Citation: 2014 FC 31

Ottawa, Ontario, January 13, 2014

PRESENT:    THE CHIEF JUSTICE

 

 

BETWEEN:

THE MINISTER OF CITIZENSHIP AND IMMIGRATION

 

Applicant

and

MARI ANNA SLOAN

 

Respondent

 

REASONS FOR JUDGMENT AND JUDGMENT

[1]                This Application for Judicial Review concerns a decision of the Immigration Appeal Division [IAD] of the Immigration and Refugee Board. In its decision, the IAD allowed an appeal from a visa officer’s decision to refuse a permanent resident visa to Ms. Sloan’s husband.

 

[2]               The Minister submits that the IAD erred in concluding that Ms. Sloan’s marriage is genuine and was not entered into primarily for the purpose of acquiring any status or privilege under the Immigration and Refugee Protection Act, SC 2001, c 27 [IRPA]. Specifically, the Minister submits that the IAD erred by ignoring important evidence in reaching these findings.

 

[3]               For the reasons that follow, I disagree. Accordingly, this Application will be dismissed.

 

1.         Background 

 

[4]                 Ms.

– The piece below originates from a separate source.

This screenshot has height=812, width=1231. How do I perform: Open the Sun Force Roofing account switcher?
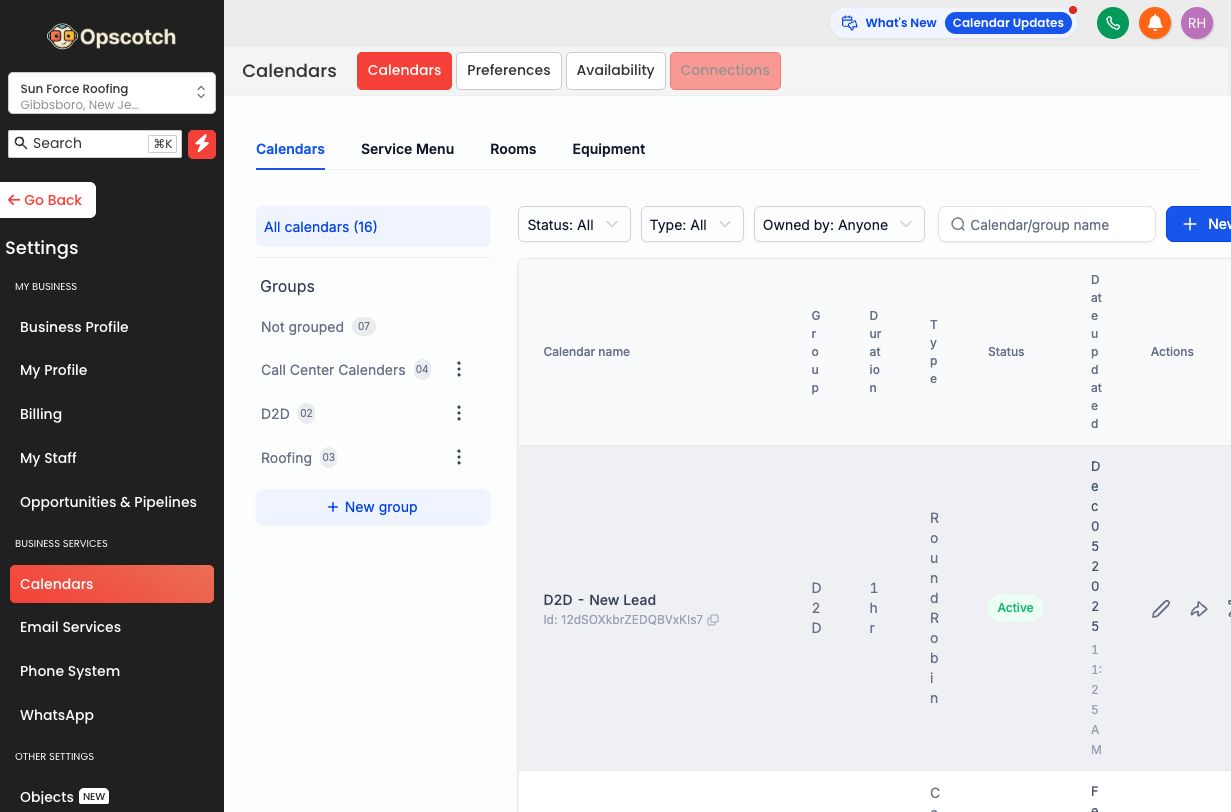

Sloan is a 54 year old citizen of Canada. In early 2011, she and her husband of 32 years were divorced, after separating in early 2008.

 

[5]               Mr. Lihyaoui is a 28 year old citizen of Morocco. In early 2009, Ms. Sloan added Mr. Lihyaoui as a “friend” on Facebook. Approximately six months later, they began to chat online.

 

[6]               After corresponding over the Internet, by telephone and over Skype on a daily basis, Ms. Sloan and Mr. Lihyaoui were married on April 16, 2010, during Ms. Sloan’s first visit to Morocco.

 

[7]               In September 2011, Mr. Lihyaoui submitted an application for a permanent resident visa as a member of the family class. That application, which was sponsored by Ms. Sloan, was rejected after a visa officer found that the marriage was not genuine and had been entered into primarily for the purpose of acquiring a status or privilege under the IRPA.

 

[8]               The visa officer reached these conclusions after identifying various concerns, including:

i.                 The marriage proposal occurred over the Internet and prior to the couple meeting in person.

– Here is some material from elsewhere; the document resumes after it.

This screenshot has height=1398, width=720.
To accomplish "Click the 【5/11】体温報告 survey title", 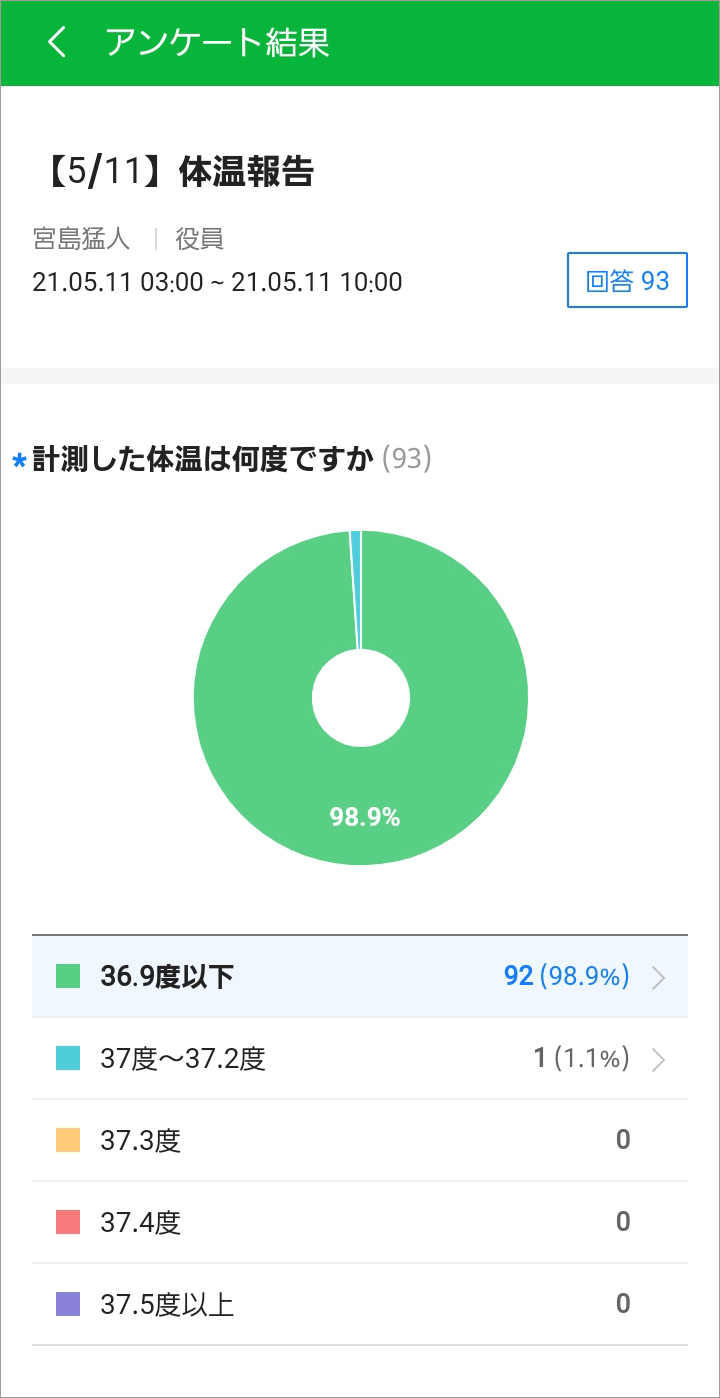I will (174, 172).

ii.              Throughout his interview, Mr. Lihyaoui “gave pat answers and behaved arrogantly.”

iii.            The marriage was not celebrated, yet the celebration of marriage is an important part of Moroccan culture.

iv.            There were no photos of the marriage.

v.              Mr. Lihyaoui described another woman, whose picture was in the file before the visa officer and who he identified as being a 40 year old friend of his father, as being an “old woman.” The visa officer considered this to reflect the perception of male-female relations in the Moroccan cultural context.

vi.            The couple had only seen each other during the single trip that Ms. Sloan took to Morocco in April 2011, and there was scant evidence of contact between them.

vii.          Mr. Lihyaoui appeared to have a superficial knowledge of Ms. Sloan’s life and was not able to explain what unites them, despite their many differences, including the significant differences in their age and cultural backgrounds.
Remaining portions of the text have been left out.